» About this exercise:
From the first line to the last, write out the listing exactly.
-*-
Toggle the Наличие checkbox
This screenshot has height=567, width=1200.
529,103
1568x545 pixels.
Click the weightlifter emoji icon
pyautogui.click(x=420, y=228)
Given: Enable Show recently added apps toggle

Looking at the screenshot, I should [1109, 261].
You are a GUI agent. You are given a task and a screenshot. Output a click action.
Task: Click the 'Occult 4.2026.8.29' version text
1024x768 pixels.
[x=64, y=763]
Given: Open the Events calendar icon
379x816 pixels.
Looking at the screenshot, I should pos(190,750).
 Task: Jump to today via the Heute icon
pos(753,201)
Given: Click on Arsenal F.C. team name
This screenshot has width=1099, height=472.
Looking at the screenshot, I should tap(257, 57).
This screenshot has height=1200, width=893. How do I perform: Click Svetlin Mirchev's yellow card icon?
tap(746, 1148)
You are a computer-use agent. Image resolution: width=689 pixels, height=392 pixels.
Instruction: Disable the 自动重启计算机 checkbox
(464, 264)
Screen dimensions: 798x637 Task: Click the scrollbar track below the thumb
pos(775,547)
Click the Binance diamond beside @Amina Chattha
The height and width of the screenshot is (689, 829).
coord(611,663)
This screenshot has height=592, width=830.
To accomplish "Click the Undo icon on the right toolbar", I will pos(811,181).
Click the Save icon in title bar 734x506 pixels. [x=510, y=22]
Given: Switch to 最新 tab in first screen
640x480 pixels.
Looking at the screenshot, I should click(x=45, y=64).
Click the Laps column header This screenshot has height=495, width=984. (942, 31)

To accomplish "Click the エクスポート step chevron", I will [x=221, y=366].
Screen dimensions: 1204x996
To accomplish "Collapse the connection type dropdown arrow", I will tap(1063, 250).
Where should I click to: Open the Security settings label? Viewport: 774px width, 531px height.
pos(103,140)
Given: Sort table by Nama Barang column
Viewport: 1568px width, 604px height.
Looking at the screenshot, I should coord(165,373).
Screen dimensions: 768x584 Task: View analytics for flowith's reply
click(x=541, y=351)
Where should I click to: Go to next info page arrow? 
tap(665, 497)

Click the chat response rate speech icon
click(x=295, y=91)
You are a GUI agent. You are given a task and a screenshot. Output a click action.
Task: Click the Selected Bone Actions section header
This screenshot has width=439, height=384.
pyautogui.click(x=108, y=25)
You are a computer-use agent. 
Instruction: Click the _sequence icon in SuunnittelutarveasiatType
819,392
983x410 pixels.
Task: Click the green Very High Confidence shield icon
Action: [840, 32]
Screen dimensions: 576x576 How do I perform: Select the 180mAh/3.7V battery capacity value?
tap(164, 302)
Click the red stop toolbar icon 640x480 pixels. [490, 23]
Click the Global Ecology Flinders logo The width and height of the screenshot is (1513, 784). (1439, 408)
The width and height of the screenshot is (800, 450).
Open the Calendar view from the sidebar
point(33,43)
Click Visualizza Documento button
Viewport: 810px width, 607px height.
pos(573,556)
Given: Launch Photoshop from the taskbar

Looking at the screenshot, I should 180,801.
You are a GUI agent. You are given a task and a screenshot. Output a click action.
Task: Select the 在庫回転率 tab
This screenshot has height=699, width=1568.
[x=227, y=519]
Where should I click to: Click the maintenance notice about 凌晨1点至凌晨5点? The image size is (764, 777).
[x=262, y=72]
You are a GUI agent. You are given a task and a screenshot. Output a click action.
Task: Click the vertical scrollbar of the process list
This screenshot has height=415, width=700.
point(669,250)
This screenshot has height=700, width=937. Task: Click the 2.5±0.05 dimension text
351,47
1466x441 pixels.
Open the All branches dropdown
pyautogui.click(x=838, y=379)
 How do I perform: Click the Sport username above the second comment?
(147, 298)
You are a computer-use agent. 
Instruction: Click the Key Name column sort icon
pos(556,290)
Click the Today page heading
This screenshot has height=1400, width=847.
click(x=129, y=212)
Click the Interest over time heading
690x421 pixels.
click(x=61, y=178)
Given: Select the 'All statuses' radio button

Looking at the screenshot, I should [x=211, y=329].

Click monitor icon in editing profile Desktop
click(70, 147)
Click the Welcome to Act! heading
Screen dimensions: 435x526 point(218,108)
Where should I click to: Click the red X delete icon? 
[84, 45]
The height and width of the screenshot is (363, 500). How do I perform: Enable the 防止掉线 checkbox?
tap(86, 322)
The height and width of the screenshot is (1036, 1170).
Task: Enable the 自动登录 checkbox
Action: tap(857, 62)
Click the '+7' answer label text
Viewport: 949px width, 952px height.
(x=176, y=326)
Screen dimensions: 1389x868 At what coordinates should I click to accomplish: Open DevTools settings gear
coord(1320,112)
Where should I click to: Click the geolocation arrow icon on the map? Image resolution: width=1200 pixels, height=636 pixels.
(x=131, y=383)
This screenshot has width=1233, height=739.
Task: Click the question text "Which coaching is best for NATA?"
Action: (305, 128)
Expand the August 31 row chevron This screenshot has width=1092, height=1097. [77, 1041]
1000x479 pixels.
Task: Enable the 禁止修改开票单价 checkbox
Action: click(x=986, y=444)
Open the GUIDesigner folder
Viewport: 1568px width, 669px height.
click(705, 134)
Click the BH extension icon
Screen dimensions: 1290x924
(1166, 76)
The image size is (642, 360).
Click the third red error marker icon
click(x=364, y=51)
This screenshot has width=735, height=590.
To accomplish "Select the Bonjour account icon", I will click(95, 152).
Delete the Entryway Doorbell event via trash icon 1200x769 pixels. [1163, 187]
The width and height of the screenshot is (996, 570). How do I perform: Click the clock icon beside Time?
-*-
» Answer to the exercise:
Toggle the Наличие checkbox
This screenshot has height=567, width=1200.
529,103
1568x545 pixels.
Click the weightlifter emoji icon
pyautogui.click(x=420, y=228)
Given: Enable Show recently added apps toggle

Looking at the screenshot, I should [1109, 261].
You are a GUI agent. You are given a task and a screenshot. Output a click action.
Task: Click the 'Occult 4.2026.8.29' version text
1024x768 pixels.
[x=64, y=763]
Given: Open the Events calendar icon
379x816 pixels.
Looking at the screenshot, I should pos(190,750).
 Task: Jump to today via the Heute icon
pos(753,201)
Given: Click on Arsenal F.C. team name
This screenshot has width=1099, height=472.
Looking at the screenshot, I should tap(257, 57).
This screenshot has height=1200, width=893. How do I perform: Click Svetlin Mirchev's yellow card icon?
tap(746, 1148)
You are a computer-use agent. Image resolution: width=689 pixels, height=392 pixels.
Instruction: Disable the 自动重启计算机 checkbox
(464, 264)
Screen dimensions: 798x637 Task: Click the scrollbar track below the thumb
pos(775,547)
Click the Binance diamond beside @Amina Chattha
The height and width of the screenshot is (689, 829).
coord(611,663)
This screenshot has height=592, width=830.
To accomplish "Click the Undo icon on the right toolbar", I will pos(811,181).
Click the Save icon in title bar 734x506 pixels. [x=510, y=22]
Given: Switch to 最新 tab in first screen
640x480 pixels.
Looking at the screenshot, I should click(x=45, y=64).
Click the Laps column header This screenshot has height=495, width=984. (942, 31)

To accomplish "Click the エクスポート step chevron", I will [x=221, y=366].
Screen dimensions: 1204x996
To accomplish "Collapse the connection type dropdown arrow", I will tap(1063, 250).
Where should I click to: Open the Security settings label? Viewport: 774px width, 531px height.
pos(103,140)
Given: Sort table by Nama Barang column
Viewport: 1568px width, 604px height.
Looking at the screenshot, I should coord(165,373).
Screen dimensions: 768x584 Task: View analytics for flowith's reply
click(x=541, y=351)
Where should I click to: Go to next info page arrow? 
tap(665, 497)

Click the chat response rate speech icon
click(x=295, y=91)
You are a GUI agent. You are given a task and a screenshot. Output a click action.
Task: Click the Selected Bone Actions section header
This screenshot has width=439, height=384.
pyautogui.click(x=108, y=25)
You are a computer-use agent. 
Instruction: Click the _sequence icon in SuunnittelutarveasiatType
819,392
983x410 pixels.
Task: Click the green Very High Confidence shield icon
Action: [840, 32]
Screen dimensions: 576x576 How do I perform: Select the 180mAh/3.7V battery capacity value?
tap(164, 302)
Click the red stop toolbar icon 640x480 pixels. [490, 23]
Click the Global Ecology Flinders logo The width and height of the screenshot is (1513, 784). (1439, 408)
The width and height of the screenshot is (800, 450).
Open the Calendar view from the sidebar
point(33,43)
Click Visualizza Documento button
Viewport: 810px width, 607px height.
pos(573,556)
Given: Launch Photoshop from the taskbar

Looking at the screenshot, I should 180,801.
You are a GUI agent. You are given a task and a screenshot. Output a click action.
Task: Select the 在庫回転率 tab
This screenshot has height=699, width=1568.
[x=227, y=519]
Where should I click to: Click the maintenance notice about 凌晨1点至凌晨5点? The image size is (764, 777).
[x=262, y=72]
You are a GUI agent. You are given a task and a screenshot. Output a click action.
Task: Click the vertical scrollbar of the process list
This screenshot has height=415, width=700.
point(669,250)
This screenshot has height=700, width=937. Task: Click the 2.5±0.05 dimension text
351,47
1466x441 pixels.
Open the All branches dropdown
pyautogui.click(x=838, y=379)
 How do I perform: Click the Sport username above the second comment?
(147, 298)
You are a computer-use agent. 
Instruction: Click the Key Name column sort icon
pos(556,290)
Click the Today page heading
This screenshot has height=1400, width=847.
click(x=129, y=212)
Click the Interest over time heading
690x421 pixels.
click(x=61, y=178)
Given: Select the 'All statuses' radio button

Looking at the screenshot, I should [x=211, y=329].

Click monitor icon in editing profile Desktop
click(70, 147)
Click the Welcome to Act! heading
Screen dimensions: 435x526 point(218,108)
Where should I click to: Click the red X delete icon? 
[84, 45]
The height and width of the screenshot is (363, 500). How do I perform: Enable the 防止掉线 checkbox?
tap(86, 322)
The height and width of the screenshot is (1036, 1170).
Task: Enable the 自动登录 checkbox
Action: tap(857, 62)
Click the '+7' answer label text
Viewport: 949px width, 952px height.
(x=176, y=326)
Screen dimensions: 1389x868 At what coordinates should I click to accomplish: Open DevTools settings gear
coord(1320,112)
Where should I click to: Click the geolocation arrow icon on the map? Image resolution: width=1200 pixels, height=636 pixels.
(x=131, y=383)
This screenshot has width=1233, height=739.
Task: Click the question text "Which coaching is best for NATA?"
Action: (305, 128)
Expand the August 31 row chevron This screenshot has width=1092, height=1097. [77, 1041]
1000x479 pixels.
Task: Enable the 禁止修改开票单价 checkbox
Action: click(x=986, y=444)
Open the GUIDesigner folder
Viewport: 1568px width, 669px height.
click(705, 134)
Click the BH extension icon
Screen dimensions: 1290x924
(1166, 76)
The image size is (642, 360).
Click the third red error marker icon
click(x=364, y=51)
This screenshot has width=735, height=590.
To accomplish "Select the Bonjour account icon", I will click(95, 152).
Delete the Entryway Doorbell event via trash icon 1200x769 pixels. [1163, 187]
The width and height of the screenshot is (996, 570). How do I perform: Click the clock icon beside Time?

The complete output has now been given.